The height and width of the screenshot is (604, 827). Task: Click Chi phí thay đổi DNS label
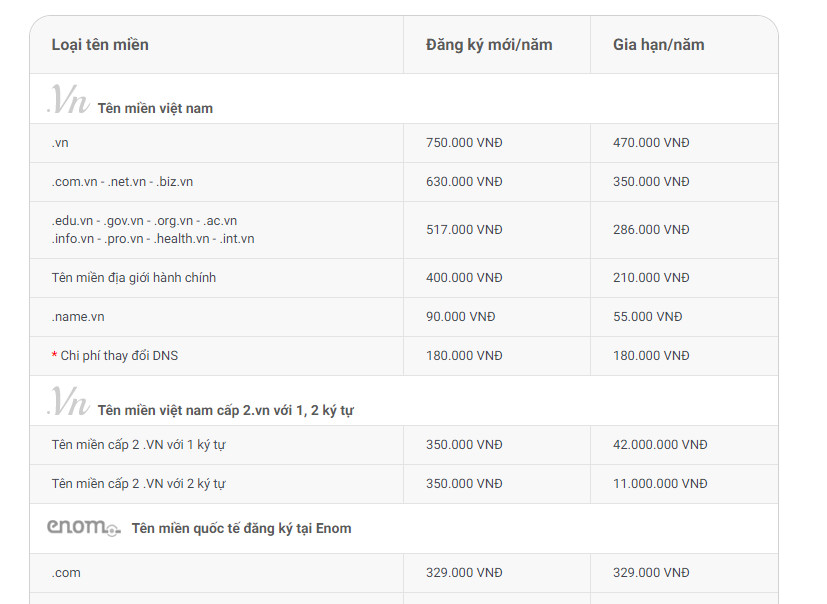point(119,355)
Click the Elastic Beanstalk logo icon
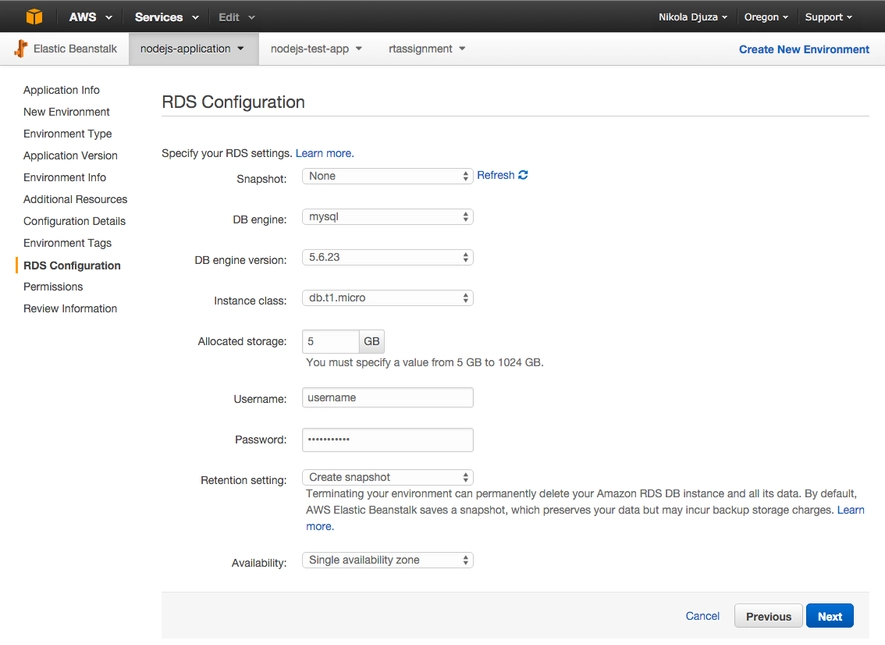This screenshot has height=645, width=885. 21,49
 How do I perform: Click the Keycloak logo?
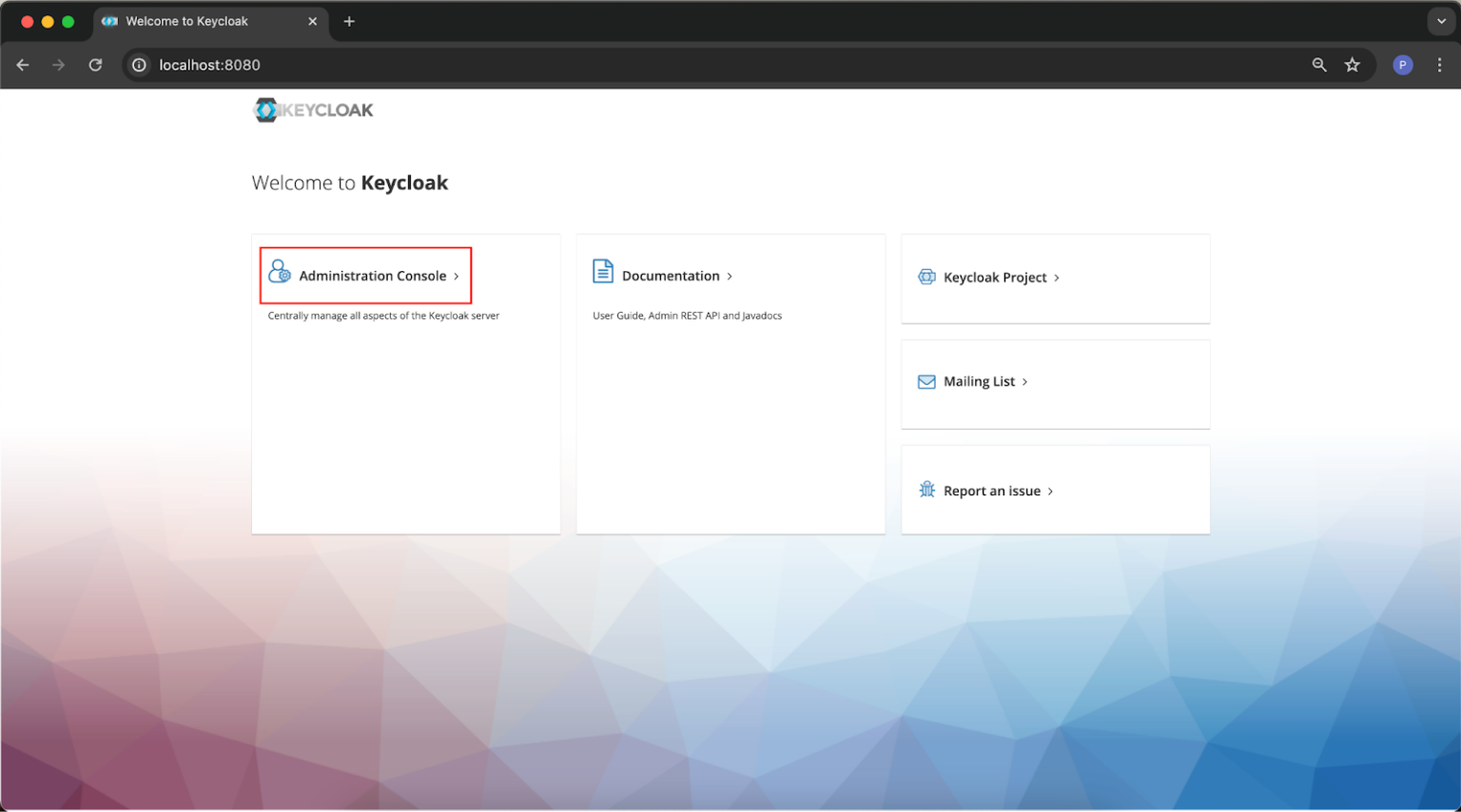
────────────────────────────────────────
> Exercise directions:
What comes back should match the records exactly, minus any pictures.

> Task solution:
The height and width of the screenshot is (604, 827). Task: Click Chi phí thay đổi DNS label
point(119,355)
Click the Elastic Beanstalk logo icon
This screenshot has height=645, width=885. 21,49
 How do I perform: Click the Keycloak logo?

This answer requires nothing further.